Summary
In Matter of Baldini (17 Misc.2d 195), it was called a father's natural right. (See, also, Matter of Yessner, 61 Misc.2d 174; Matter of Keach, 51 Misc.2d 1097; Matter of Seif, 40 Misc.2d 596.)
Summary of this case from Matter of Good v. StevensonOpinion
March 9, 1959
Norman J. Mordkofsky for Clara M. Baldini, mother.
Saul Kies for Anthony Bottieri, father.
In this proceeding, an application is made in behalf of a four-year-old boy, by his mother, for leave to change the infant's name to her maiden name, she having obtained an annulment from the father in this State on the grounds of fraud. The annulment decree provided that custody of the son be given to the mother and that the father pay $10 weekly for the support and maintenance of the infant. The mother contends: (1) that the father never supported the infant; (2) the father has never seen the child; (3) that it would obviate embarrassing explanations in that the child's name and that of the mother were different. The father, who opposes the application, states that the mother has persistently refused to accept contributions for the support of the infant and has resisted any efforts on his part to see the child. Indeed there is evidence that the father opened a savings bank account in October, 1955, which is held in trust for the child. Moreover, the father professes love for his son and a willingness to support him and to visit with him. The father of the infant has a natural right to have his son bear his name unless the child's best interests are adversely affected. Moreover the child should in due course know of his parentage and when he has attained a certain maturity in understanding the circumstances, may of his own volition choose a name differently from his birth. ( Smith v. United States Cas. Co., 197 N.Y. 420. ) "Until then the court will not and should not endeavor to interfere with the usual custom of succession to paternal surname nor foster any unnatural barrier between the father and son." ( Matter of Epstein, 121 Misc. 151, 152; Matter of Cohn, 181 Misc. 1021.)

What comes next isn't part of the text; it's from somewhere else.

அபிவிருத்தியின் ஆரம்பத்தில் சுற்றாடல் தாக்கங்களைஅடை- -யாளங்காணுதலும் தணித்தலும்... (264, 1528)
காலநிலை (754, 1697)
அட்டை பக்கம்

The court is concerned only with the infant and as such cannot conceive how the best interests of the child will be substantially protected by the proposed change. The mother apparently has not remarried and has resumed the use of her maiden name. Greater embarrassment and hardship would result in the suspicion that the infant was born out of wedlock.
This application is therefore denied with leave to renew upon a change of circumstances affecting the welfare of the child.